The Divorce Papers by Susan Rieger

This was a book unlike any I'd read before.  The Divorce Papers tells the story of a young associate at a law firm handling her first divorce case while also dealing with some of her own personal issues.  However, The gimmick is that it is entirely told through emails, inter-office memoranda, letters, statutes and cases.

Set in 1999 (so back when people used email, but inter-office memoranda and hand written letters were still common), The Divorce Papers follows Sophie Diehl, a young criminal lawyer at a small firm in Narraganset, a fictional state in New England.  Because of scheduling conflicts of her firms' more experienced divorce attorneys, Sophie is called upon to do the intake interview for Mia Meiklejohn Durkheim, the daughter of one of the firm's biggest clients whose marriage is falling apart.  Sophie desperately does not want to get involved with a divorce case, but she has a rapport with Mia, and Mia specifically requests that Sophie be the primary attorney on her case.  Sophie must deal with office drama, a sleazy, bully opposing counsel, and her relative inexperience to settle the separation while juggling boyfriends and issues lingering from her parents' divorce (seen through emails with her best friend).

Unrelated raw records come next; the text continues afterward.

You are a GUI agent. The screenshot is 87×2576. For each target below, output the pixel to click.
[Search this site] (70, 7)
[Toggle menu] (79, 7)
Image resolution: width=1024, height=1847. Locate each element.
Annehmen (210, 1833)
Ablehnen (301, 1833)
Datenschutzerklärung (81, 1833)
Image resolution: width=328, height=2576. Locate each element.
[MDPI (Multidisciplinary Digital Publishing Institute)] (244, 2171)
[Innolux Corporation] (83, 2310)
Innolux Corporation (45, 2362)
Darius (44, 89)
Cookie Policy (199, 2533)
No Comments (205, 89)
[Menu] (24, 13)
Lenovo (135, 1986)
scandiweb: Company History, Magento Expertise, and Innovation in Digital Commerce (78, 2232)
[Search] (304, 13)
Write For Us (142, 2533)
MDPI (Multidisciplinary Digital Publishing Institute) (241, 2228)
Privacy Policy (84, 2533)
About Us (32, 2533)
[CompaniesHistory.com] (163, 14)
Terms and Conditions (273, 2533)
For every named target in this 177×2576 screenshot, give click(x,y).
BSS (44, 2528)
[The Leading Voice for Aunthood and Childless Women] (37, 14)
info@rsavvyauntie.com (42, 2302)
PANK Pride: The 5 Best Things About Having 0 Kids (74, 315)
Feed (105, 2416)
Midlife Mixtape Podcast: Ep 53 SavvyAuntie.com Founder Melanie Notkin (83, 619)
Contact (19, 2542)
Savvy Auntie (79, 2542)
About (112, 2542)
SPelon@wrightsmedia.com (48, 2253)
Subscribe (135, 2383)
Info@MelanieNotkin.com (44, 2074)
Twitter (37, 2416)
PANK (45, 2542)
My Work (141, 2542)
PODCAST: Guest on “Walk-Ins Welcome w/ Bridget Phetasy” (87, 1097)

I'm not sure if I enjoyed this book more or less because I'm an attorney.  On one hand, I loved that portions of the book were invented cases about relevant law and excerpts of Narraganset state statutes.  The negotiations were interesting and the effects of the divorce on the couple's 11 year old daughter were heart wrenching.  On the other hand, having worked in a small firm, a lot of the office drama didn't rang false, and the way the associate interacted with the partners was bizarre (like the one partner who ended his letters "Love, Joe").  Also, there wasn't a ton of drama or character development.  The stakes were pretty low because the couple has millions in investments and the wife, who the reader is supposed to root for, is an heiress.  Several times Sophie used interesting arguments to bolster Mia's side during negotiations, and while I thought they were interesting academically, it was hard not to think, "Who cares? You're both still going to be rich either way and this is making your daughter miserable. Stop squabbling over the extra few hundred grand."

Still, though there wasn't much drama, the procedural aspects were very well done and I enjoyed the novel.

Side note: I heard about this book after reading a Jezebel article about how the cover (the paperback version is above and the hardback version is just as PINK!) had gotten the chick lit treatment.  The article argued that it was a sign that the publisher was pigeonholing a serious book into the fluffy, women's section because it was written by a woman who, though she is a legal scholar and former Yale dean, hadn't written fiction before.  On one hand, I object to the idea that because something is marketed to women, it isn't serious or worthy of respect.  On the other, I understand that what they were saying is that the decision makers at the publisher (who, most likely, are old white men) consider "chick lit" to be less than, not that it actually is.  But in general, it's interesting to think about how we actually do judge books by their covers and how publisher's intend us to.

2 comments:

Christopher said...

I think I agree with Jezebel. That cover is pretty bad.

Brent Waggoner said...

I kind of like the cover but it definitely communicates an unserious book. It's the female book equivalent of a guy with machine gun and a couple scantily clad women. Of course, they'd never put something like that on, say, Philip Roth.